India's beer lovers may have to pay more or face empty fridges this summer. Major brewers operating in the country are warning that a gas crunch linked to the conflict in the Middle East is raising costs for key packaging materials and slowing production.
What is happening
Gas shortages tied to attacks in the region have tightened supplies from major exporters, including Qatar, which supplies about 40 percent of India's imported natural gas. That fuel is essential to run furnaces at glass factories and to keep production lines moving for cans and bottles.
Packaging pain points
- Glass bottles: The Brewers Association of India says glass prices have jumped by roughly 20 percent.
- Paper cartons: Rates have reportedly doubled.

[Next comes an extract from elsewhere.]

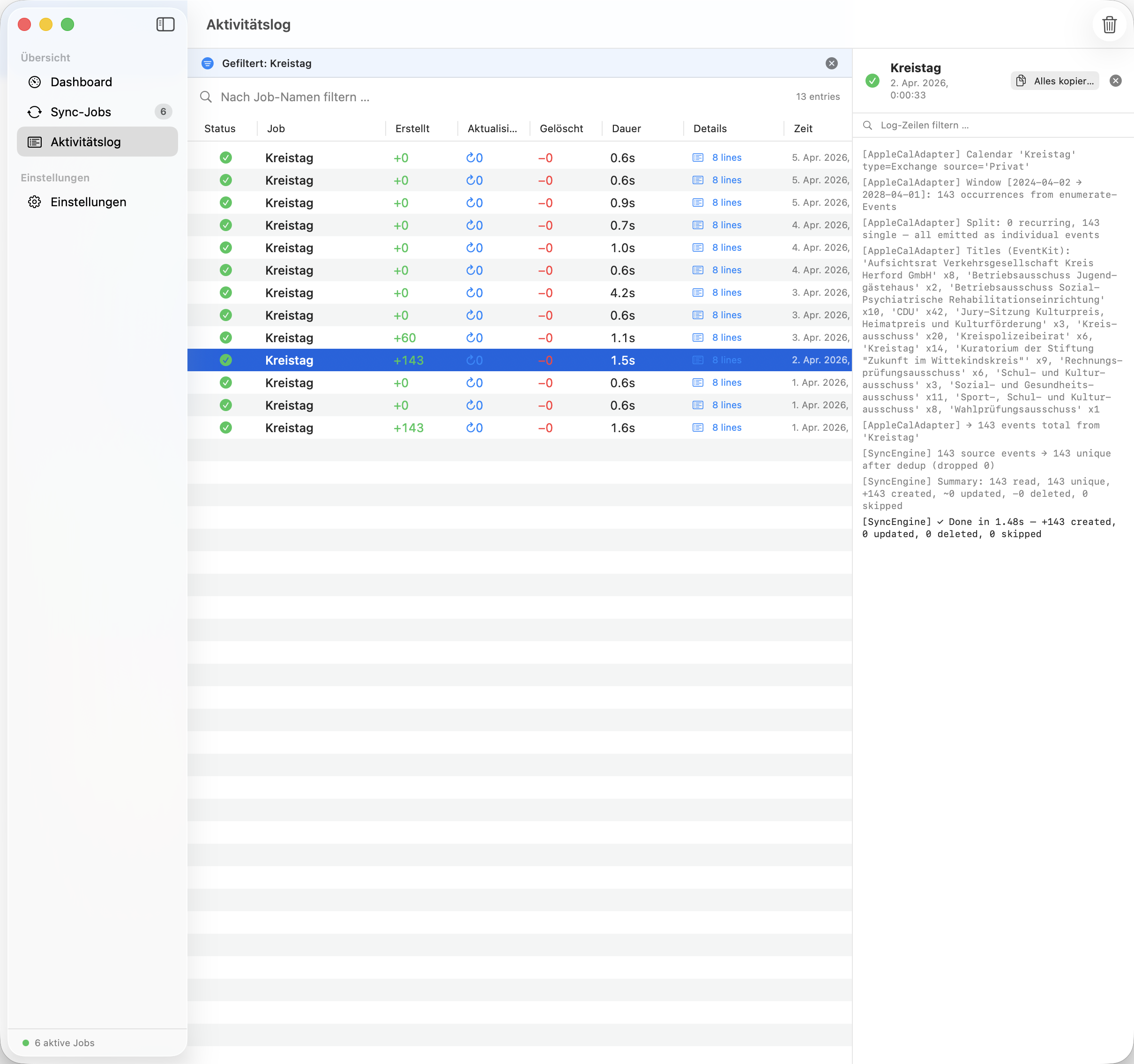Image resolution: width=1134 pixels, height=1064 pixels.
Task: Click the Sync-Jobs badge showing 6
Action: click(163, 112)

- Other inputs: Labels, tape and related materials are also more expensive.
- Aluminium cans: Suppliers warn of possible cutbacks and shipping delays for aluminium, which threatens can availability just as beer demand rises in summer.
Factories are feeling it
Some glass makers have partially or completely halted operations because they cannot secure enough gas. Nitin Agarwal, CEO of Fine Art Glass Works in Firozabad, says his plant has cut output by about 40 percent and raised prices by 17 to 18 percent. Those clients include beer makers plus juice and ketchup producers.
Brewers respond
The Brewers Association of India, which includes big names such as Heineken, Anheuser-Busch InBev and Carlsberg, has asked for price increases in the range of 12 to 15 percent to cover rising costs. The association's director general, Vinod Giri, said brewers have been advised to approach state authorities individually for approvals.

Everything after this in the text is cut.